Stored items:
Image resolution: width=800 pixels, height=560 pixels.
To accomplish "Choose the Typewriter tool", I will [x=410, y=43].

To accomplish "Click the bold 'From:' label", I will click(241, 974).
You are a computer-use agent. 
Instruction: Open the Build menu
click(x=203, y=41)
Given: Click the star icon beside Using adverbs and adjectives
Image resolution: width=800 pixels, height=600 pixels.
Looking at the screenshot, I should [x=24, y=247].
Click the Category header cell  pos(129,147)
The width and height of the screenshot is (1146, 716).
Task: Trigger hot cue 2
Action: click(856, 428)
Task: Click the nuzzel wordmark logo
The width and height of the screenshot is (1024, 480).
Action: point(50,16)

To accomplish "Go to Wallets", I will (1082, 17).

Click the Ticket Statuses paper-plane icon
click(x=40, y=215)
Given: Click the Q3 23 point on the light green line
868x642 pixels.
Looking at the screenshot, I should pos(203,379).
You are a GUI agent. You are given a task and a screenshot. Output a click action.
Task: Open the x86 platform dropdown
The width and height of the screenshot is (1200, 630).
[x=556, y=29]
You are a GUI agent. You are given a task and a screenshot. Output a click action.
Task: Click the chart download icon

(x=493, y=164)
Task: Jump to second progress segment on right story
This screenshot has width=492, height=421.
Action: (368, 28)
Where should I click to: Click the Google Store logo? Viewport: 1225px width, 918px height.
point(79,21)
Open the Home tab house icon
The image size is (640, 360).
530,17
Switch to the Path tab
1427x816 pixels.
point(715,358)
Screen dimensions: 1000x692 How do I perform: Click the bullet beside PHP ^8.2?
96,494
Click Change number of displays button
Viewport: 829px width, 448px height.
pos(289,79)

ASSIGNMENT:
Nothing in the records should differ from the original when you retype them.

RESPONSE:
Image resolution: width=800 pixels, height=560 pixels.
To accomplish "Choose the Typewriter tool", I will [x=410, y=43].

To accomplish "Click the bold 'From:' label", I will click(241, 974).
You are a computer-use agent. 
Instruction: Open the Build menu
click(x=203, y=41)
Given: Click the star icon beside Using adverbs and adjectives
Image resolution: width=800 pixels, height=600 pixels.
Looking at the screenshot, I should [x=24, y=247].
Click the Category header cell  pos(129,147)
The width and height of the screenshot is (1146, 716).
Task: Trigger hot cue 2
Action: click(856, 428)
Task: Click the nuzzel wordmark logo
The width and height of the screenshot is (1024, 480).
Action: point(50,16)

To accomplish "Go to Wallets", I will (1082, 17).

Click the Ticket Statuses paper-plane icon
click(x=40, y=215)
Given: Click the Q3 23 point on the light green line
868x642 pixels.
Looking at the screenshot, I should pos(203,379).
You are a GUI agent. You are given a task and a screenshot. Output a click action.
Task: Open the x86 platform dropdown
The width and height of the screenshot is (1200, 630).
[x=556, y=29]
You are a GUI agent. You are given a task and a screenshot. Output a click action.
Task: Click the chart download icon

(x=493, y=164)
Task: Jump to second progress segment on right story
This screenshot has width=492, height=421.
Action: (368, 28)
Where should I click to: Click the Google Store logo? Viewport: 1225px width, 918px height.
point(79,21)
Open the Home tab house icon
The image size is (640, 360).
530,17
Switch to the Path tab
1427x816 pixels.
point(715,358)
Screen dimensions: 1000x692 How do I perform: Click the bullet beside PHP ^8.2?
96,494
Click Change number of displays button
Viewport: 829px width, 448px height.
pos(289,79)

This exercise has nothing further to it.